Le Gouvernement vient de s’accorder sur les mécanismes de réintégration des travailleurs, prévoyant une responsabilisation minimale des employeurs qui ne feraient pas suffisamment d’efforts d’adaptation des conditions de travail pour les travailleurs malades et une beaucoup plus importante, proportionnellement, pour les travailleurs malades qui ne pourraient pas être réintégrés. Il confirme en cela le caractère principalement budgétaire et stigmatisant à l’égard des malades, de sa mesure.

« Pénaliser davantage les travailleurs malades que leurs employeurs, c’est tout à l’image du cynisme de ce Gouvernement fédéral. Il ferait mieux de se demander pourquoi il y a toujours davantage de travailleurs malades et ce qu’on peut faire pour prévenir cela, plutôt que de faire porter par les travailleurs eux-mêmes les conséquences de leur maladie », dénonce la députée ECOLO Muriel Gerkens.

Ecolo considère que la remise au travail des travailleurs malades qui sont en état d’assumer une autre fonction peut être constructive et relève positivement le fait que les PME soient exonérés de la responsabilité de réintégration.

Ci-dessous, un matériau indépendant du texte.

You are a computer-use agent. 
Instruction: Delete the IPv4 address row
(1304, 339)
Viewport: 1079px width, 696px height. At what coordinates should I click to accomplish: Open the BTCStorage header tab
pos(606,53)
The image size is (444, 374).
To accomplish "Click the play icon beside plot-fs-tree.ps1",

Mais pour le reste, les écologistes estiment la philosophie-même du texte de la majorité fédérale absolument déplorable à l’égard des travailleurs.

« Quelle nouvelle stigmatisation des travailleurs malades ! Agir de cette façon, c’est laisser croire qu’ils sont responsables de leur maladie et qu’ils profitent de la solidarité organisée via la sécurité sociale. Qu’on aide celles et ceux qui sont en état de reprendre le travail, dans d’autres fonctions, ça peut être positif. Mais qu’on arrête de harceler celles et ceux qui ne le sont pas. Etre malade est déjà une situation suffisamment pénible pour y ajouter une couche de contrôle et de contrainte », conclut la députée écologiste.